[PROMPT] In the text below about the couture shows, where did the House of Dior hold its show?

[SELECTED TEXT]
--------------------------------------------------
Since haute couture is often described as fashion’s laboratory, Galliano’s bustiers, tuxedo suits with his signature fluted shoulder and the vivid orange silks of his Indian-inspired finale are the looks most likely to find their way to American store racks.
In keeping with its self-image as one of the great institutions of France, the House of Dior rolled out major firepower to fill the choicest seats at its show in the marvelously ornate ballroom of the Grand Hotel. Gregory and Veronique Peck, Princess Michael of Kent, actress Emmanuel Beart, Paloma Picasso, and present and former French First Ladies Bernadette Chirac and Claude Pompidou sat at the head of the runway to view a nostalgic presentation. The effect was very “Roman Holiday,” complete with Empress Farah bubble-cut hairdos on the models.
Curvy luncheon suits, snugly fitted through the waist and hips, with stride-breaking midcalf skirts and plunging necklines were clearly never meant for a woman who spends a lot of time at a computer keyboard or sprints to catch a taxi. Evening wear was fully in the bower of feminine fantasy; billowing silk organza gowns in peony and rose prints emerged from Dior’s secret garden, adorned with gorgeous lace flowers, embroidered butterflies and dragonflies.
Though it was pretty, Yves Saint Laurent’s show begged the question of the 59-year-old designer’s creative vitality, especially in light of Hubert de Givenchy’s recent sagacious retirement. Saint Laurent’s own 1971 Carmen Miranda-themed collection was his source this year, and if much of the clothing was attractive, it had a warmed-over feel, down to the platform shoes and Ann Sheridan hairdos. YSL can still cut a mean dress though.
--------------------------------------------------
[RECORDS PROVIDED]

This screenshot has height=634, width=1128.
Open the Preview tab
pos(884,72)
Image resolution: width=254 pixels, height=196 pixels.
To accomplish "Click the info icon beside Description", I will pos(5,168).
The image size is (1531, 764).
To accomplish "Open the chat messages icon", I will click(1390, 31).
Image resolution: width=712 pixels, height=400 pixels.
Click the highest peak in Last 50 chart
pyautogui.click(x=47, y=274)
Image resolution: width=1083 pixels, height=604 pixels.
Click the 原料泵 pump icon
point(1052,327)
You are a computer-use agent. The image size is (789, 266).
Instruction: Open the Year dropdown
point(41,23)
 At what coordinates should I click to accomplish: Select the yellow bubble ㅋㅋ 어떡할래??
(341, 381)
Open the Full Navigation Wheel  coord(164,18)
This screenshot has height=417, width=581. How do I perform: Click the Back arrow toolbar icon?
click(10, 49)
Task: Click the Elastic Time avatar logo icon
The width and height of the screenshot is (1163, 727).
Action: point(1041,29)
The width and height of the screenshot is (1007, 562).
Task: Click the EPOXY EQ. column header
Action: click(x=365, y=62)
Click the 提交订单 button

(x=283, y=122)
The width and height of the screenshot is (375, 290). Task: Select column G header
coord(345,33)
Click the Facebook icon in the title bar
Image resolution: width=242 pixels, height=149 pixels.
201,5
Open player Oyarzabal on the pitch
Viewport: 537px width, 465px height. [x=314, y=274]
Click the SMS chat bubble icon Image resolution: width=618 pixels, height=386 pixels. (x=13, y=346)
--------------------------------------------------
[YOUR SOLUTION] In the ornate ballroom of the Grand Hotel.